Le vendredi continua docilement, elle lui fit faire d’autres pompes et d’autres activités sportives dans la maison. Y compris une danse. Encore une chose à laquelle, il n’avait pas pensé, Justine lui avait dit aimé danser. Mais est-ce qu’il l’avait amené danser une fois, même pas ? Avait-il improvisé une danse tous les deux dans le salon, pas plus. Mais avait-il vraiment pensé à Justine, hormis pour satisfaire ses besoins primaires, manger, et baiser ? Comment avait-elle fait pour rester un an ?

— Bien, après le repas, nous allons refaire une autre balade, cette fois en centre-ville. Mais tu seras en tenue … particulière. Tout ce que tu mettras se trouve dans ce sac. Mais mangeons d’abord.


Sylvain se sentait inquiet maintenant, elle lui avait dit la prochaine activité et il était curieux de savoir ce qu’il y avait dans le sac. Une fois le repas fini, qu’il avait encore préparé, il put enfin jeter un coup d’œil. Il y avait sa cage, puis il sortit une grande veste, et … c’est tout.

— Tu veux que je me balade nu ?

— Oui, ça te gêne ? C’est ça ou une punition, et elle sera très sévère pour avoir refusé d’obéir… alors que tu auras une récompense, quand on sera revenu.


Sylvain se leva, prit d’une soudaine résolution, ça fait quand des jours qu’il ne s’est pas masturbé, même pas le jeudi, où il aurait pu le faire tranquillement. Il enfila sa cage et se glissa nu dans sa grande veste. Il ferma de son mieux et leva la tête vers Manon, qui affichait un beau sourire.


Ils quittèrent l’appartement et commencèrent leur balade. Il s’assura de bien garder la veste fermée, heureusement que c’était le printemps, ce n’était pas encore trop étrange de voir un homme avec une grande veste, moins qu’au milieu du moins de juillet. La jeune femme faisait exprès de faire deux fois le tour du parc. Il devait en plus continuer à dire bonjour aux gens qu’ils croisaient. Une femme le regarda de même de haut, comme s’il était un … insecte.

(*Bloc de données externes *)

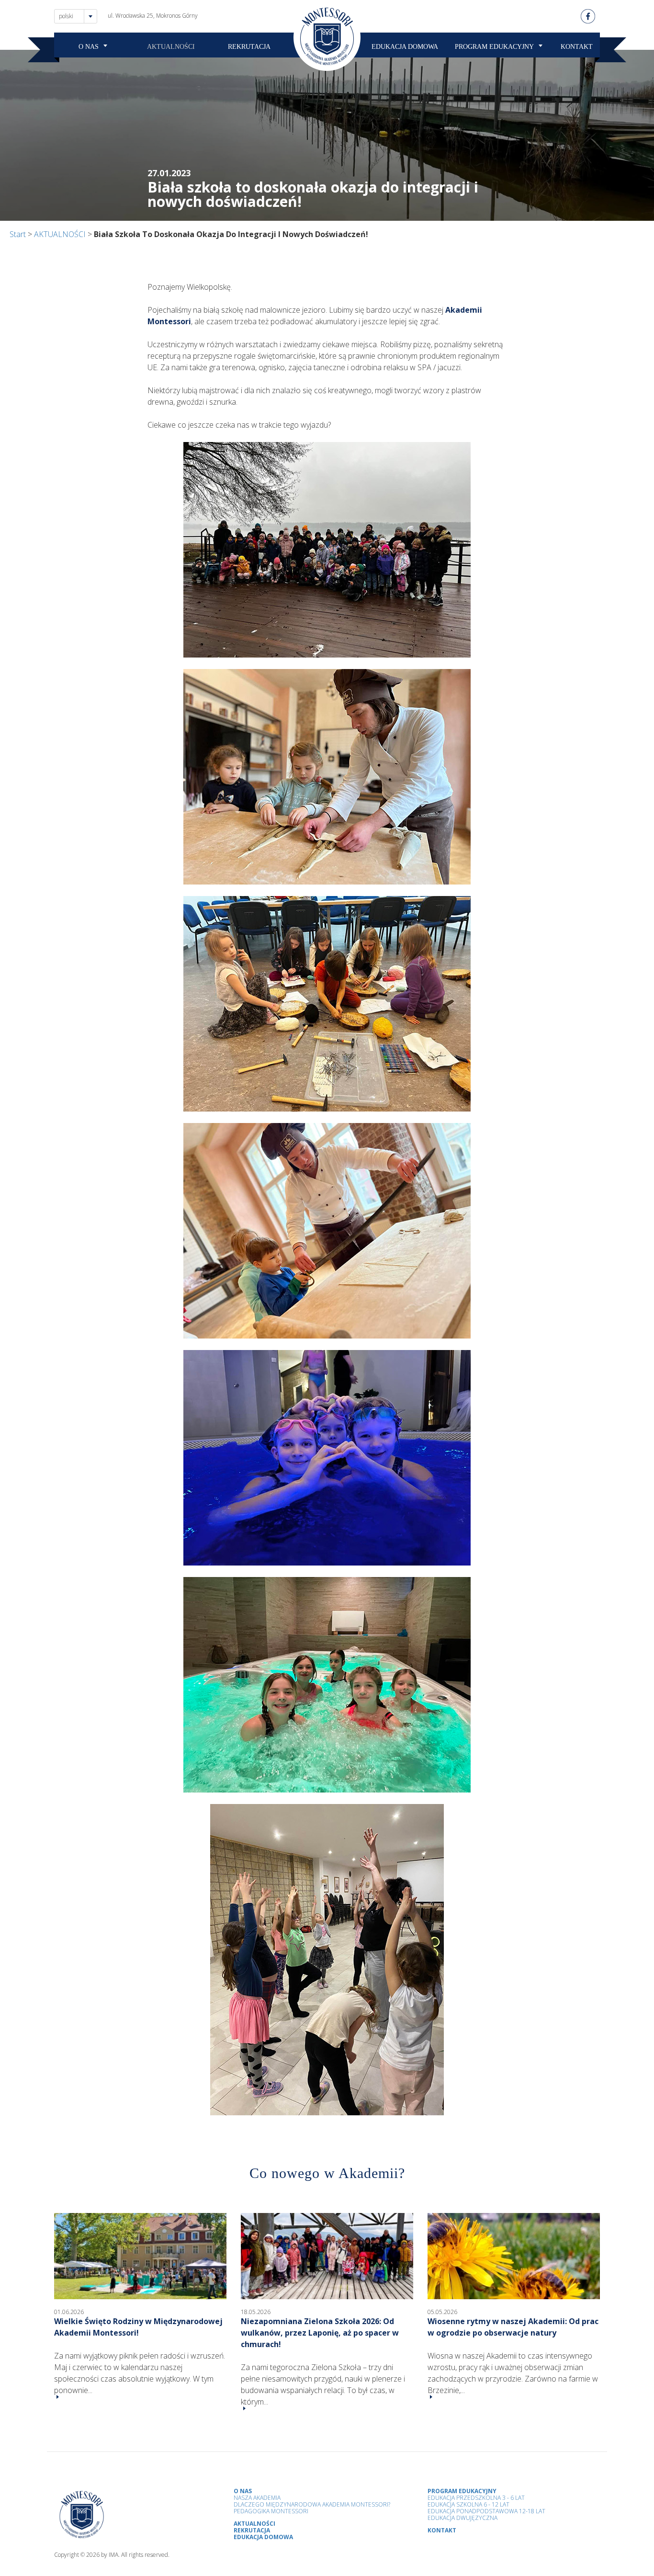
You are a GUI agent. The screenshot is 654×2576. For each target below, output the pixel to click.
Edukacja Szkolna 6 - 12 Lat (468, 2504)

Au détour d’une allée, ils firent face à un couple étrange, un homme noir grand marchait vers eux, accompagné d’une petite rousse timide, qui semblait marcher de travers.

— Quand nous allons croiser le couple, je veux que tu détaches ta ceinture.

— Hein ?

— Récompense, récompense…


Sylvain ouvrit un peu sa veste et sa poitrine se dévoila aux yeux de cette femme. Le grand black se pencha vers elle, et sembla lui murmurer quelques choses. Les deux « couples » se rapprocher et soudain la petite rousse se retrouva dans ses bras. Elle posa sa main sur son sexe surpris d’y trouver une cage. Elle leva la tête vers lui.

— Pardon, je suis désolée. Excusez-moi !

— Il y pas de mal, répondit Sylvain avec le sourire.


Comme si c’était tout à fait normal de prendre dans ses bras une femme qu’on ne connait pas, lui faire découvrir son corps et que sa main vienne toucher son sexe. Il avait presque envie de faire de même, mais Manon n’avait rien dit. Alors il aida la jeune femme se remettre debout, et les deux « couples » partir chacun de leurs côtés. Manon et Fatnat échangèrent un regard et un sourire.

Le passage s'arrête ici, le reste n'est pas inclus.